5 марта, т. е. на следующий же день, мне была показана квитанция за № 620 от почтового отделения Чистополя, удостоверявшая отправку этого моего заказного письма по назначению.
Но 26 марта я получил письмо от жены, в котором она сообщает, что очередного письма от меня она до сих пор не получила. Письмо жены от 17 марта, т. е. мое заказное письмо не дошло до Москвы за 12 дней. К тому же жена обещала в своем письме, что при получении моего «задержавшегося» письма она сразу же известит меня об этом телеграммой. Но и телеграммы тоже нет этой до сих пор.

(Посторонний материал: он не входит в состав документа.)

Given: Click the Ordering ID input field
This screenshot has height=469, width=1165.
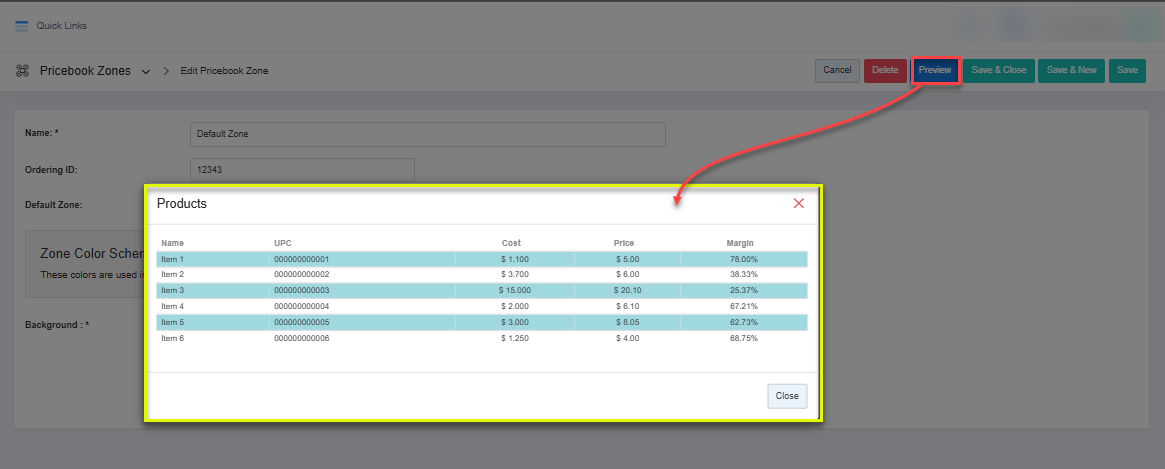Looking at the screenshot, I should (301, 170).
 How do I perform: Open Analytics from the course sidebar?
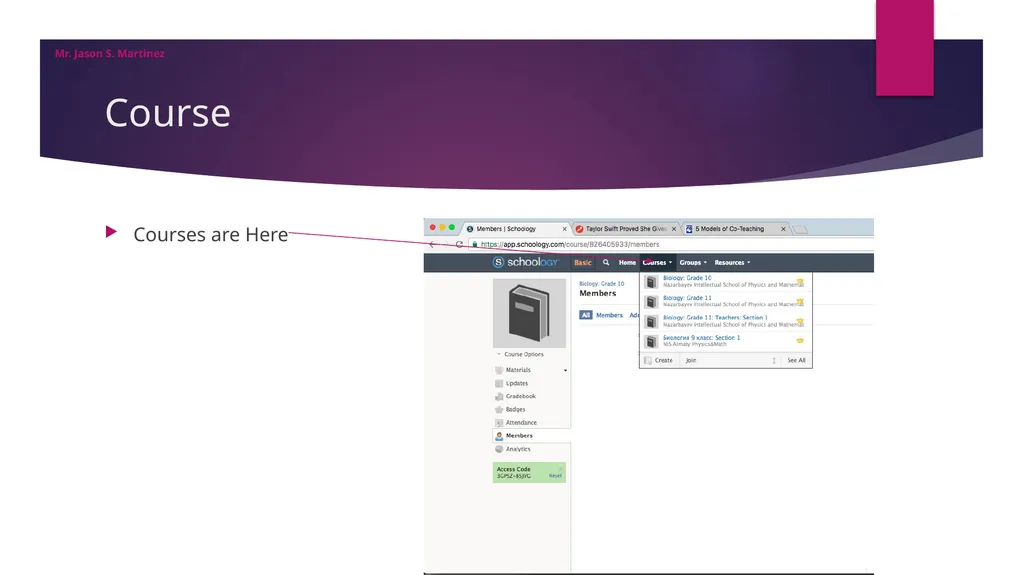click(518, 450)
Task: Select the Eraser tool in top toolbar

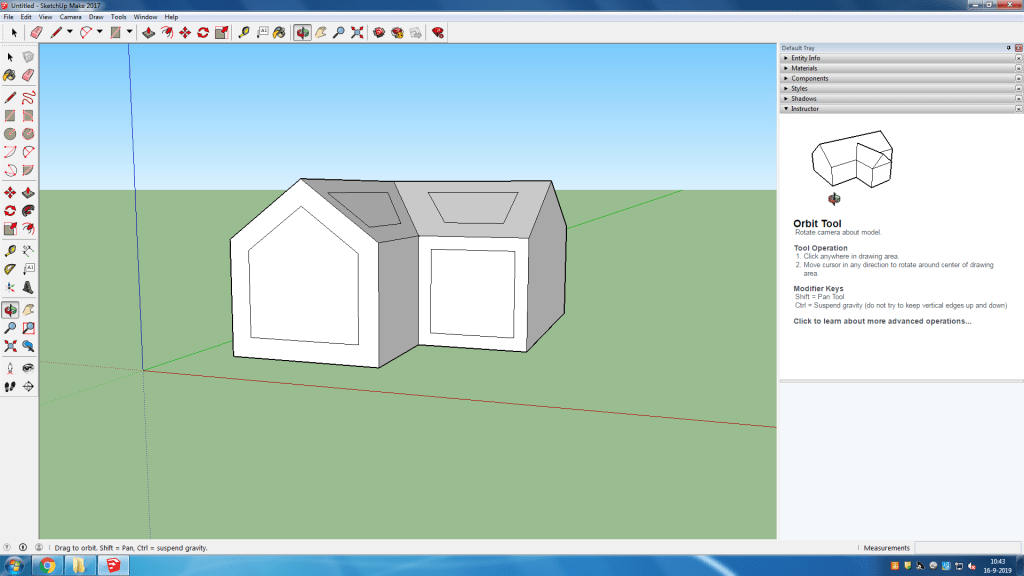Action: (x=36, y=32)
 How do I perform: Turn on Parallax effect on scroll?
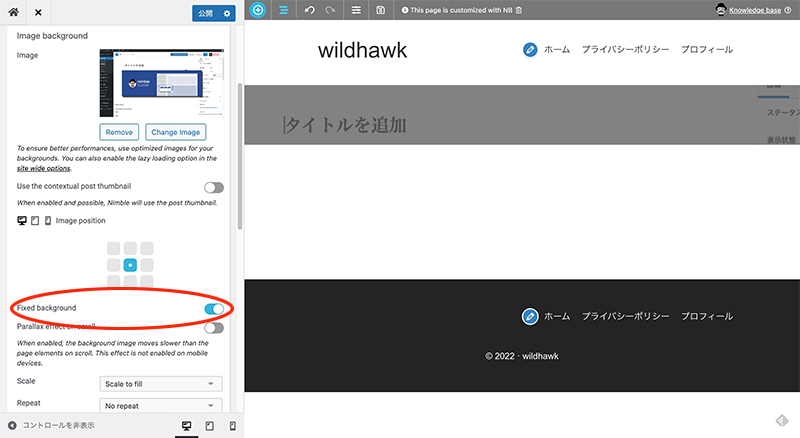(x=213, y=327)
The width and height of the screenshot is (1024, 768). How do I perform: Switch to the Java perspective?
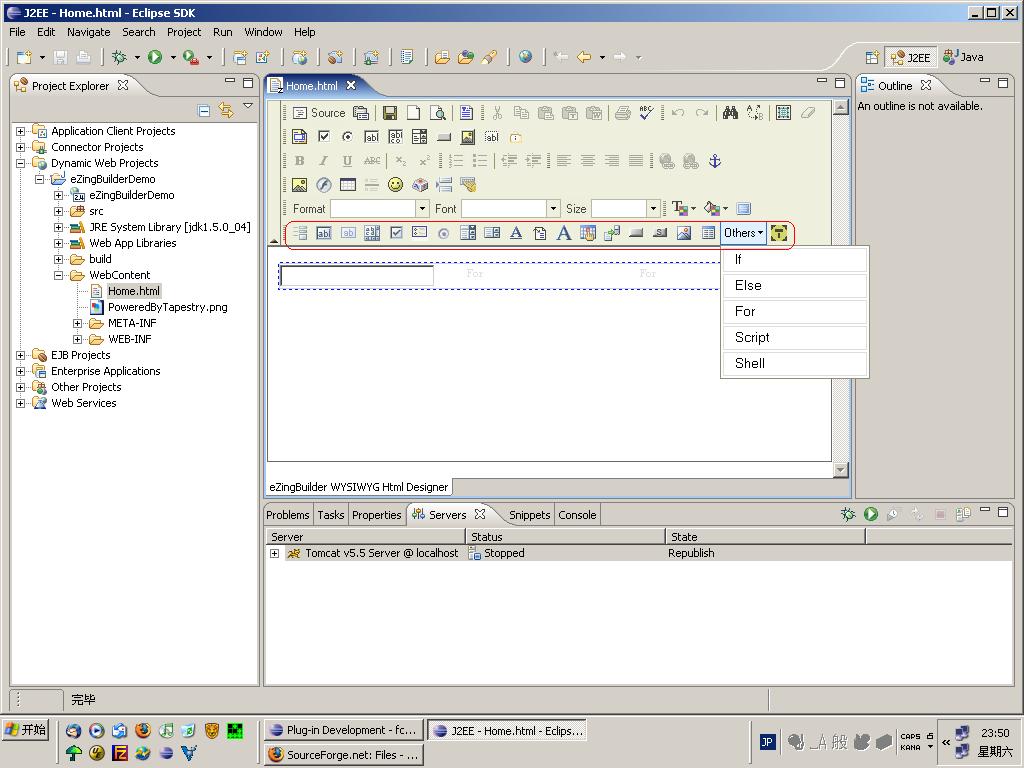(963, 57)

Это означает, что мое письмо не дошло и за 25 дней.
Эта точная информация дает мне право обоснованно считать, что мое очередное письмо домой просто скоммуниздили — другого названия для действия подобного рода, осуществленного совместно МВД, КГБ и Министерством связи СССР, просто нет в богатом и могучем русском языке.

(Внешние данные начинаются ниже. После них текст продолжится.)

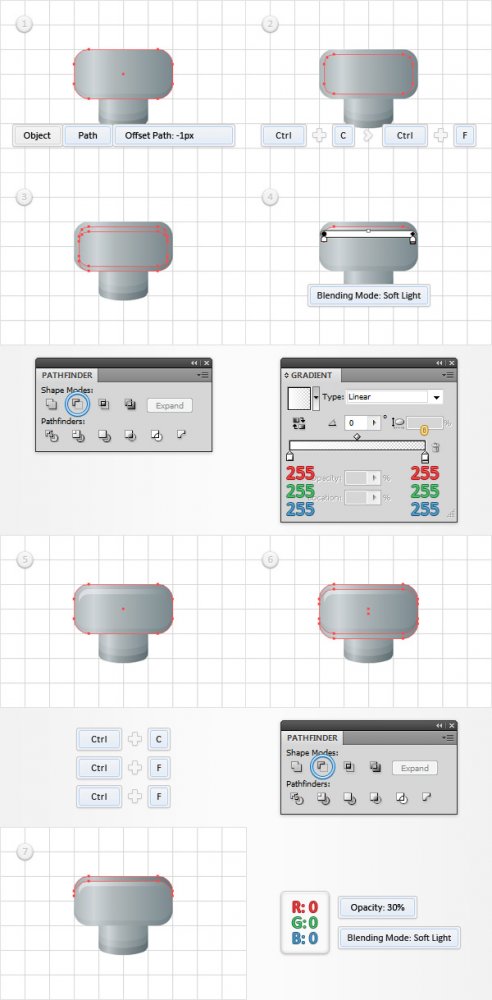The width and height of the screenshot is (492, 1000).
Task: Open the Gradient panel flyout menu
Action: coord(450,375)
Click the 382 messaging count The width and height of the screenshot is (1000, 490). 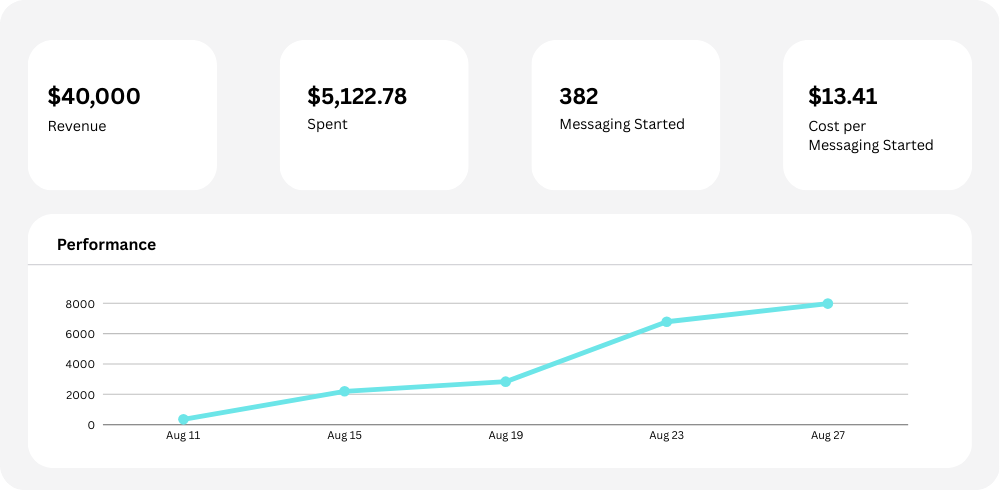pos(578,97)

Этим произволом указанных ведомств попрано мое законное право на переписку с семьей.
Но государство, попирающее мое законное право, утрачивает само свое моральное право ожидать от меня соблюдения моих обязанностей, в том числе и обязанности придерживаться только законных форм протеста.
Если меня хотят убедить, что мое указанное письмо не скоммуниздили, а оно «просто затерялось» по пути, то эта версия может выглядеть правдоподобной лишь при разрешении мне — в виде частичной компенсации — отправки в ближайшие же дни письма домой.
В противном случае я вправе буду считать эту акцию против меня издевательской и провокационной.
30.03.86 г.
политзакл. Марченко
Генеральному прокурору СССР
Рекункову от политзаключеннго тюрьмы
г. Чистополя
УЭ-148/СТ-4
Марченко Анатолия Тихоновича
Заявление
Гражданин Генеральный прокурор! Формально подконтрольные Вам ведомства МВД и КГБ преступными методами «перевоспитания», в том числе голодом, холодом, избиениями, наркотиками и др., сделали меня инвалидом. Мои неоднократные обращения к Вам за правовой защитой не предотвратили этого, а все мои заявления в ПВС СССР о Вашей бездеятельности конфискованы тюремной администрацией, которая продолжает меня добивать. Все это делает меня в глазах властей носителем «государственных секретов» и является настоящей причиной того, что меня вот уже 3 года лишают свиданий с семьей.
Подобная практика делает советское правительство злостным нарушителем международных соглашений о правах человека и преступным в глазах цивилизованного мира, для которого и внешняя политика любого правительства начинается в собственном доме.
Политзаключенный
Анатолий Марченко
30 мая 1986 г.
Документы о голодовке 4 августа — 27 ноября 1986 года
Президиум Верховного Совета СССР
г. Москва
от политзаключенного Марченко А.Т.
(ТатАССР, г. Чистополь, УЭ-148/СТ-4)
Заявление
4-го ноября 1986 г. в Вене открывается Встреча представителей государств — участников хельсинкского Совещания по безопасности и сотрудничеству в Европе.
Считая себя политическим заключенным, я с 4-го августа с.г. начинаю длительную голодовку протеста, которую в случае применения ко мне принудительно-искусственного кормления намерен продолжать не только до дня открытия Встречи в Вене, но и до ее завершения.
Своей голодовкой я протестую против судебных расправ, учиняемых советскими властями над инакомыслящими, против издевательств и пыток над ними в местах заключения — нередко заканчивающихся физической ликвидацией их с использованием в этих целях специалистов самой гуманной в мире профессии — врачей.
Подобное обращение советских властей с инакомыслящими противоречит духу и букве хельсинкского заключительного акта и других международных соглашений о правах человека, подписанных и ратифицированных советским правительством и дает мне [право] требовать освобождения всех политических заключенных в Советском Союзе.